Dr. Kevin Theriot is a counselor with LDS Family Services. Here, he explains simple yet powerful ways you can express love to your family, friends, and significant other.
One of the challenges in our close interpersonal relationships often has a simple cause: we tend to express love in a way others don’t automatically understand. For example, he sends you a lovely greeting card when what you really want is time to talk. She is very generous with her words of affirmation and love when what you really desire is a gift. The problem in these examples isn’t your feelings of love for that individual; it’s the manner in which you’re expressing them.
The challenge in expressing love to another person is expressing it in a manner they easily understand as opposed to expressing it in the manner you feel most comfortable with. The style of expression that communicates love most powerfully to you may have less meaning to the person receiving your expression of love. This is why understanding each other’s unique needs and learning how to express your love so it’s easily recognized often has a profound impact on your relationship.
While working as a marriage counselor, Dr. Gary Chapman identified the following styles of receiving and communicating love, which he explains in his book The Five Love Languages. They are:
Words of Affirmation: You feel most loved when your partner is open and expressive in telling you how wonderful they think you are, how much they appreciate you, and so on.

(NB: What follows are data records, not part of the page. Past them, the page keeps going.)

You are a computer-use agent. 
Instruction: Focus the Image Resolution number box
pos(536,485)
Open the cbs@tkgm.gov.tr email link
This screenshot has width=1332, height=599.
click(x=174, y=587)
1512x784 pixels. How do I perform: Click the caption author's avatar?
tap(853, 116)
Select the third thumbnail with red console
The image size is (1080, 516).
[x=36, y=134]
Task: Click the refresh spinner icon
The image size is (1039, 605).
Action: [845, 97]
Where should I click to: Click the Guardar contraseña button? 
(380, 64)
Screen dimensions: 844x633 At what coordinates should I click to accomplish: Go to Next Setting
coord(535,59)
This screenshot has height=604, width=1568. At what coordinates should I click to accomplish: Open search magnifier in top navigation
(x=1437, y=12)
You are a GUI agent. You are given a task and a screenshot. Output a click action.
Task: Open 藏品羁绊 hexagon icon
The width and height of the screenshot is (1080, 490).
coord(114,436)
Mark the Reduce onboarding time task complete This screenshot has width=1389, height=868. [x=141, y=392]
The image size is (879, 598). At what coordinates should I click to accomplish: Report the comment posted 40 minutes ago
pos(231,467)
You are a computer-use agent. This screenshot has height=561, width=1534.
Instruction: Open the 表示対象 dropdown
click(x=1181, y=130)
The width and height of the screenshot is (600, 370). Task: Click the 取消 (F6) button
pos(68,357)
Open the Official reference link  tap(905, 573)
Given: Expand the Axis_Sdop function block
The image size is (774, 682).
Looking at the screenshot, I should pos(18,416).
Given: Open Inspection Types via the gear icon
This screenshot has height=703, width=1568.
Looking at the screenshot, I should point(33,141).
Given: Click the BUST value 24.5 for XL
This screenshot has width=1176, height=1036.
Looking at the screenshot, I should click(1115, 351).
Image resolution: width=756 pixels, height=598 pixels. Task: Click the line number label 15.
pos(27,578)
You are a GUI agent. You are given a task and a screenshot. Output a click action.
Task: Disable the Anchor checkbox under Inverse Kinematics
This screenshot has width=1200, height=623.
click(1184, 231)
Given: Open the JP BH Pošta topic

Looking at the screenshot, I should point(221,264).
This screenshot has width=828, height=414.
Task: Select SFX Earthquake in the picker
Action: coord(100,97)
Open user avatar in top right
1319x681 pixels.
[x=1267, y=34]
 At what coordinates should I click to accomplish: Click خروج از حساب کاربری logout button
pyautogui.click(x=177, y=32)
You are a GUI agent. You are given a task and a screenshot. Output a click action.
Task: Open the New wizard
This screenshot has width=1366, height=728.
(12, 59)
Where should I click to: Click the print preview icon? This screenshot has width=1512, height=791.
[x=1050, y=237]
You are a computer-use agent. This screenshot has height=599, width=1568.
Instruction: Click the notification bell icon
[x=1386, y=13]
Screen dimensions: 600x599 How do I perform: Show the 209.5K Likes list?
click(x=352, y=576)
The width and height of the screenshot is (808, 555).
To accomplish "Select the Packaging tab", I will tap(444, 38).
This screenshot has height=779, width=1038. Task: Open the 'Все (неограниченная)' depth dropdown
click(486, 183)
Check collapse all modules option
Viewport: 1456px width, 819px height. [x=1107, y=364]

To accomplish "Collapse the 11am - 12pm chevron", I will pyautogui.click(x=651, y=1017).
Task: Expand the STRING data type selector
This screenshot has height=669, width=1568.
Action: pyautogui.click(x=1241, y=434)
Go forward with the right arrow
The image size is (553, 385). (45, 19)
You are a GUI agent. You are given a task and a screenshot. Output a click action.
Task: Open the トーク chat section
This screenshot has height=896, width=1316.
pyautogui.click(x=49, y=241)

Acts of Service: You feel most loved when your spouse offers to watch the kids so you can go to the gym or get some extra sleep.
Physical Touch: You feel most loved when your spouse puts their arm around you or gives you a warm hug or a kiss.
Quality Time: You feel loved when your significant other spends time with you and is fully present and engaged in the activity at hand (in other words, no cell phone).
Gifts: You feel most loved when your partner takes the time to give you a thoughtful card or gift that reflects an understanding of your wants or needs.
How do you discover the love language of the person you love? I would suggest you simply ask. For some, all of the above may work equally well, while others may respond only to one. They may have to think about it before they’re able to identify the manner that works best for them, and it may be situation specific—a gift for Valentine’s Day and acts of service during times of stress, for example.
It doesn’t matter whether your significant other is someone you’re dating, your spouse, your child, or someone else; learning how to express love in a manner that they easily understand is often the key to creating greater depth to your emotional bond.